Video game industry is pushing these tactics to new heights with loot box gamification, even better the target consumers are young, mentally underdeveloped children who are much easier to addict to gambling. It's beyond evil and should be regulated immediately, China/Japan have had regulations about this for years already. America leading the way in letting businesses exploit underage consumers, encouraging addictions to gambling for profit.


In 10 years: How Facebook is designed to be addictive


What do you think "stickiness" or "user engagement" are measuring. Same metrics that ran Farmville, and the same metrics putting lootboxes in games now.


Preaching to the choir


(In the hope that a correction is actually helpful) it's 'preaching to the choir'.


No, it's definitely 1/20th of a ream of paper.


People are already talking about social media and how it's addictive[1].

1) https://www.google.com/search?q=how+social+media+is+designed...


He's pointing out that the material in this article has been discussed ad nauseam and this doesn't present any new ideas.

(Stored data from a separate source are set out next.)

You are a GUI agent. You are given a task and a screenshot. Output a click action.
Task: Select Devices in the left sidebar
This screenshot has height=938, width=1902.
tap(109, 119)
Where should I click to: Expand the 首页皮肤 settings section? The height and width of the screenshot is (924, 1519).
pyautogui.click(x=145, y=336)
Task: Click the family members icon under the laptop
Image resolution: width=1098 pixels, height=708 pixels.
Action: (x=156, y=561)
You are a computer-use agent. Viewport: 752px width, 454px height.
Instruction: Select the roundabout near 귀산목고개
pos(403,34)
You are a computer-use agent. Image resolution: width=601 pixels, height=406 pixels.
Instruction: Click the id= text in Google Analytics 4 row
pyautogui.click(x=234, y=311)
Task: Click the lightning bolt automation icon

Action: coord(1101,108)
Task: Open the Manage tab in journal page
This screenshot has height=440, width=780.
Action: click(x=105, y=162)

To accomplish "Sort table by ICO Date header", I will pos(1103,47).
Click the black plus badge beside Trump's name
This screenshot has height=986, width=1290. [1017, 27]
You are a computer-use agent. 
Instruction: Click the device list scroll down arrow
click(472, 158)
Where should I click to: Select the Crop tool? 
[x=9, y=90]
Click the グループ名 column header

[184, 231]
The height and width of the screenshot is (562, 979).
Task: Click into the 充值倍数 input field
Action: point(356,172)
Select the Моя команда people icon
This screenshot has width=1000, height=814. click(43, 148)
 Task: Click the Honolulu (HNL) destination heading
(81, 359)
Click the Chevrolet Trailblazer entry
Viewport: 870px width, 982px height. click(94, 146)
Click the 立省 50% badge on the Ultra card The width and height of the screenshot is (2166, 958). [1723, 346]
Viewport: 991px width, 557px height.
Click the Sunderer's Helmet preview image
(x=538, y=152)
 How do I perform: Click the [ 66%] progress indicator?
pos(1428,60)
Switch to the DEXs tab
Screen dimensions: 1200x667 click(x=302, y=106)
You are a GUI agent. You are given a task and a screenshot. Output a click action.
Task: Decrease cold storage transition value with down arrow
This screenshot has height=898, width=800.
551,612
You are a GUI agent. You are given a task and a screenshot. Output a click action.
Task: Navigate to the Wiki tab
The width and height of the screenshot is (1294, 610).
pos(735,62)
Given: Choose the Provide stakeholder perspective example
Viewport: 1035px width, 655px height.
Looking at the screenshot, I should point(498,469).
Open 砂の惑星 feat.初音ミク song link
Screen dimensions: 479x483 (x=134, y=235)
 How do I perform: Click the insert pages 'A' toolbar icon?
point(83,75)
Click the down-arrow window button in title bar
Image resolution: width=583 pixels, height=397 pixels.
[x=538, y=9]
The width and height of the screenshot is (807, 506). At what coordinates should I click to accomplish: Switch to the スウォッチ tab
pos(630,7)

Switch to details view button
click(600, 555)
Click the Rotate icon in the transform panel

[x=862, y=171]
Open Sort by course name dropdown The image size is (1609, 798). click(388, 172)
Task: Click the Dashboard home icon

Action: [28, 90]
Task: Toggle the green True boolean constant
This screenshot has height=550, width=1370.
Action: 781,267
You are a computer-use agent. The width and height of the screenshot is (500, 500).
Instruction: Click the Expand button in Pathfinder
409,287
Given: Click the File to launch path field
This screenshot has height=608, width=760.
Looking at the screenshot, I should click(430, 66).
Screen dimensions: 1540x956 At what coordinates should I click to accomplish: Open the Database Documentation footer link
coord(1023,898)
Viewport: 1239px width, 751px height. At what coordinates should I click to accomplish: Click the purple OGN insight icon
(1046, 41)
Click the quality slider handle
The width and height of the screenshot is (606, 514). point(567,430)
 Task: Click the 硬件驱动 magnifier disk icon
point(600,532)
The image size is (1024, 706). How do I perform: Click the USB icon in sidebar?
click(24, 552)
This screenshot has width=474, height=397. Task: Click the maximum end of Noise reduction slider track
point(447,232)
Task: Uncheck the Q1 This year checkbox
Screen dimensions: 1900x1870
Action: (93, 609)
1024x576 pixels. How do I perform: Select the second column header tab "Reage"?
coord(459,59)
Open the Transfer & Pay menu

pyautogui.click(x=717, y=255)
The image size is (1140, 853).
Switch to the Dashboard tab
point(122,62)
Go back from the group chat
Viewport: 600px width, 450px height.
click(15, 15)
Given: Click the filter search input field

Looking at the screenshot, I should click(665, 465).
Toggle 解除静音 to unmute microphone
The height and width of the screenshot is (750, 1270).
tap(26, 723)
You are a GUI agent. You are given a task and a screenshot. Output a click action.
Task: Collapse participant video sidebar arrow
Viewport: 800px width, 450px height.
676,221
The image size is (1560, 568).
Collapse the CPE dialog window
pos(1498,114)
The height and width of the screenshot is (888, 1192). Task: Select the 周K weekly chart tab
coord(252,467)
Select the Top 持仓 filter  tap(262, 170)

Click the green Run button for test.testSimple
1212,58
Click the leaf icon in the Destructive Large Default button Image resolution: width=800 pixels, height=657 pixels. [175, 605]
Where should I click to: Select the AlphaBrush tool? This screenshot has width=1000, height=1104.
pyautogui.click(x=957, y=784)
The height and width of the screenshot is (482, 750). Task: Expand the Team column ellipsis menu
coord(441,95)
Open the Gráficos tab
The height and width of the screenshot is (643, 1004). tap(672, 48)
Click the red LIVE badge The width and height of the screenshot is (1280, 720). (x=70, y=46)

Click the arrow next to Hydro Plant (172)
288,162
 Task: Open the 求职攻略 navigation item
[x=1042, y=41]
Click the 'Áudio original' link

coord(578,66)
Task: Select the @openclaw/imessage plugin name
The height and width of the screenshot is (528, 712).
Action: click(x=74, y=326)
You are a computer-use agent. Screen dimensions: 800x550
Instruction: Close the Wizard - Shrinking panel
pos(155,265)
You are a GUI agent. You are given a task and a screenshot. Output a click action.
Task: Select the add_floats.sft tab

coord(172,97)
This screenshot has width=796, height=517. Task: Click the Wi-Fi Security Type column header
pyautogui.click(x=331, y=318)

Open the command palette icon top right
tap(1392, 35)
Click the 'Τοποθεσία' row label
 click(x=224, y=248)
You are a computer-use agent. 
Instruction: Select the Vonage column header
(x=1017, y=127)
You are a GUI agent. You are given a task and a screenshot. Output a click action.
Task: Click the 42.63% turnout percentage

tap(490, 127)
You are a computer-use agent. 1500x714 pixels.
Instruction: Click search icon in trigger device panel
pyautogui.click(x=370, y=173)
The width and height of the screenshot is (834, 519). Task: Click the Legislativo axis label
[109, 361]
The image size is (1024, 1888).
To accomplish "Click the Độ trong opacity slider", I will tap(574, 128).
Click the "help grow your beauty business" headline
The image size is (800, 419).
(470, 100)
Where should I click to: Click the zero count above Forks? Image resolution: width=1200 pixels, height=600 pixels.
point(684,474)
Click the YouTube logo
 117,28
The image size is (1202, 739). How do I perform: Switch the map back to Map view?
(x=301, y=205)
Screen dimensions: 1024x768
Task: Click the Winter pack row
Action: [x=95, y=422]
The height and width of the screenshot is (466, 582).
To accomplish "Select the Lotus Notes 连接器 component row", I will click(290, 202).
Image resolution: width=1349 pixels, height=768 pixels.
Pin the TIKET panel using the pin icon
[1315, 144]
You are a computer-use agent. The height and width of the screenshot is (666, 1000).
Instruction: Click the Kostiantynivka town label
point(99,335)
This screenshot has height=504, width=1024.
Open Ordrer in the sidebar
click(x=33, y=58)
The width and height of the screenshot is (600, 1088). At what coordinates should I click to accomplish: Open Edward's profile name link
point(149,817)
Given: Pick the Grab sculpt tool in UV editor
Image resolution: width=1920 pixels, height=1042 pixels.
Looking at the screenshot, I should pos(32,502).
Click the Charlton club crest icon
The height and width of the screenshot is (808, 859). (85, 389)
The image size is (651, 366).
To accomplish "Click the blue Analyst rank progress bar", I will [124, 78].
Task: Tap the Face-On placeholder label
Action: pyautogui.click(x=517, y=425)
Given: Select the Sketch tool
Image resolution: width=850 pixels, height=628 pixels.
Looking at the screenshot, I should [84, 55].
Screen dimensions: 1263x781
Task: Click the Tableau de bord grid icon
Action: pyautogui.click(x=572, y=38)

Or perhaps how Facebook succeeded, because it happened to be more addictive than its competitors. Evolutionary mechanisms will ensure that the most successful social network is the most addictive one.


Personally I think this is less intelligent design and more evolutionary.

It's an important distinction because scenario one is a stack of evil old men cackling away, scenario two is just people doing their jobs.

"Never attribute to malice that which is adequately explained by stupidity"

has a corollary I think "Never attribute to malice that which is adequately explained by evolution"


They are abusing kids to get their money printed


wonderful idea and very natural


ive been to casinos many times, played slot machines many times. dont find them fun or addictive at all. those machines dont make even a smallest suggestion that i would ever win any serious amount playing them. people addicted to slot machines are basically stupid


Not stupid, irrational. Even people who know better get addicted to gambling because it seems to hook in to some sort of primal instinct for some.


It only takes one decent hit on a slot machine to change your tune.